Fischiettando allegro, le mani nelle tasche dei pantaloni, Garu se ne andava a spasso per le vie del villaggio con il piccolo Mio sulla sommità della testa. A dispetto del cielo plumbeo e dell’aria fresca, quel giorno era stato abbastanza sereno, anche perché, per sua fortuna, Pucca non si era fatta vedere e lui aveva avuto tutto il tempo per rilassarsi ed allenarsi senza la minima seccatura.
   «Ciao, Garu!» Quel saluto lo indusse a fermarsi e a voltarsi, scorgendo Abyo e Ching venirgli incontro. Ricambiò quella gentilezza con un sorriso. «Cos’è quell’espressione felice?» volle sapere Abyo. Solitamente non era tanto perspicace, ma la tranquillità dell’animo di Garu era talmente evidente che persino lui non poté non accorgersene. «Scommetto che sei così allegro perché oggi hai potuto allenarti senza scocciature.»
   Il ragazzino annuì, serafico. Dopotutto, non era mica un mistero che reputasse Pucca una distrazione non da poco.
   Ching aggrottò le sopracciglia scure, indispettita. «Che cattivi, che siete», esordì, chiudendo le mani a pugno e puntellandole sulle anche. «Se non lo sai, Garu, Pucca è a letto con la febbre alta.» Lui spalancò gli occhi, battendo le palpebre un paio di volte di troppo, a testimonianza che no, non era a conoscenza della cosa. Ching sospirò. «I cuochi hanno detto che gli è salita ieri sera tardi. Ecco perché non si è fatta viva, oggi.»

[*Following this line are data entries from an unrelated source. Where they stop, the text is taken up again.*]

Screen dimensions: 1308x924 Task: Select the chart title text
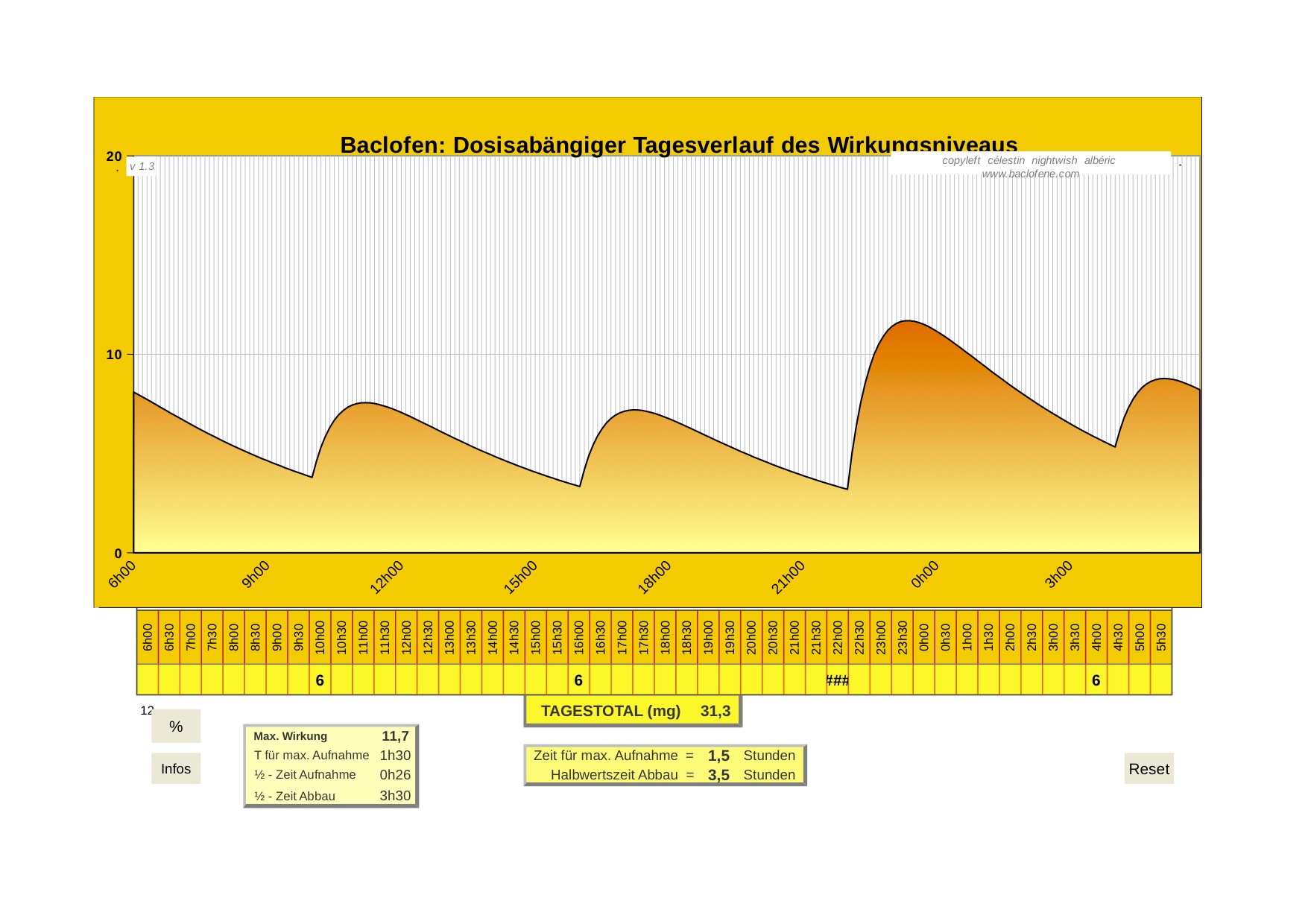coord(678,145)
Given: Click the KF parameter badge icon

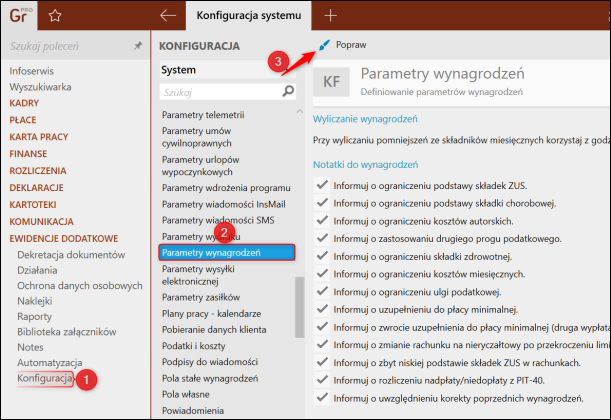Looking at the screenshot, I should [x=332, y=82].
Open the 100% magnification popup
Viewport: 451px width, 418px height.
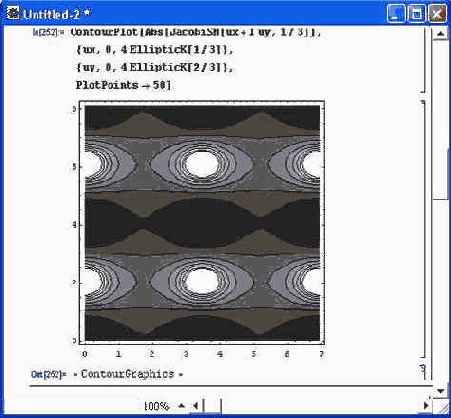click(157, 406)
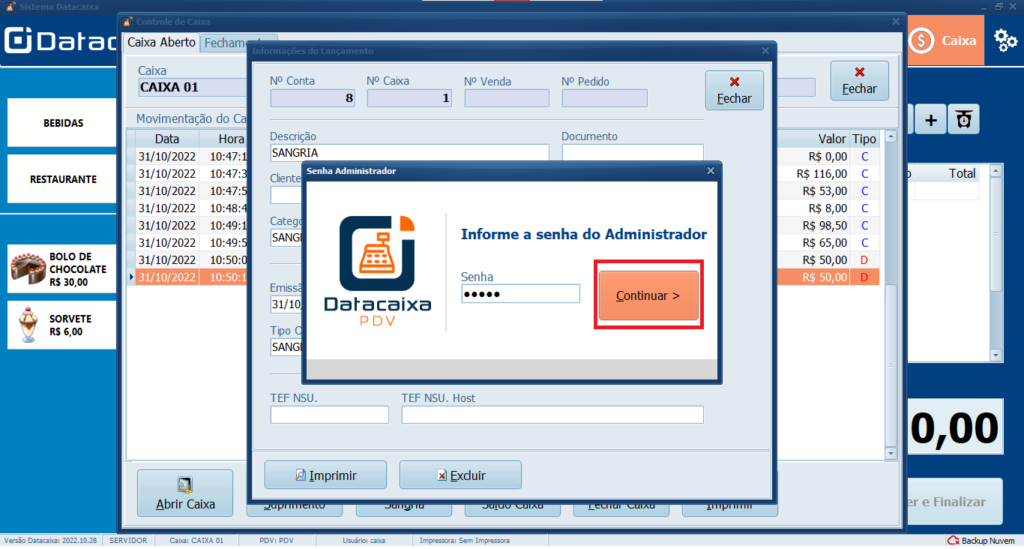Click the weighing scale icon
This screenshot has height=549, width=1024.
pos(963,120)
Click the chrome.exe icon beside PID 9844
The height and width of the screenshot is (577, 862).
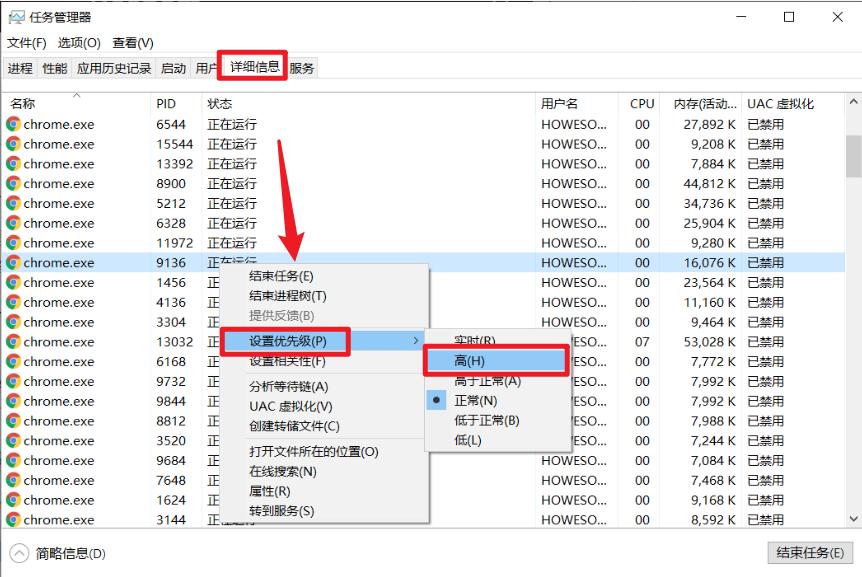(x=12, y=401)
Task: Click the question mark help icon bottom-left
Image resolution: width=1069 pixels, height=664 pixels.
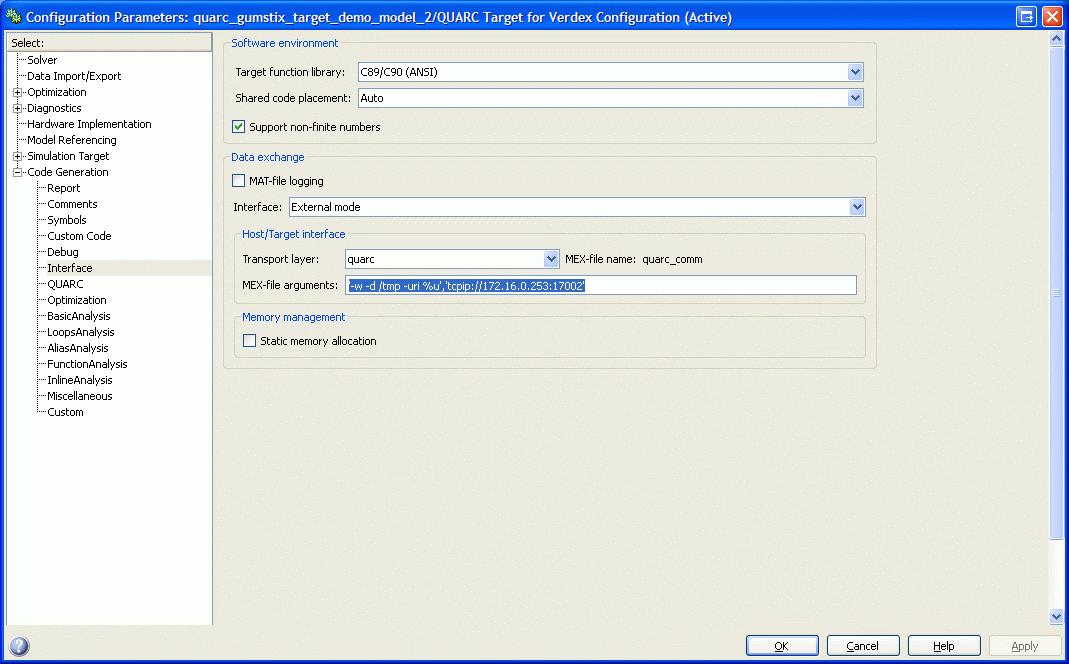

   Garu sentì il buonumore sparire di colpo: per quanto potesse trovare Pucca fastidiosa, non le avrebbe mai augurato nulla di male.
   Un lampo illuminò il cielo attraverso i nuvoloni scuri, inducendoli ad alzare i nasi per aria. Pochi secondi appena, e un tuono si propagò tutt’intorno, facendo miagolare Mio, che cercò riparo fra le braccia del suo padroncino.
   «Sta per iniziare a piovere», mormorò Abyo con una smorfia. «Sarà meglio tornare a casa o ci ammaleremo anche noi.» Ching concordò con lui, perciò furono costretti a salutarsi in fretta e a dividersi nuovamente.
   Mentre loro si allontanavano, Garu rimase fermo ad osservarli, senza riuscire a ritrovare il sorriso. Si voltò verso il Goh-Rong che poteva scorgersi in lontananza, in fondo alla via, ed avvertì le prime gocce di pioggia scendere giù dal cielo. Mio miagolò ancora, lamentandosi per quel tentennamento da parte sua, e Garu prese la sua decisione.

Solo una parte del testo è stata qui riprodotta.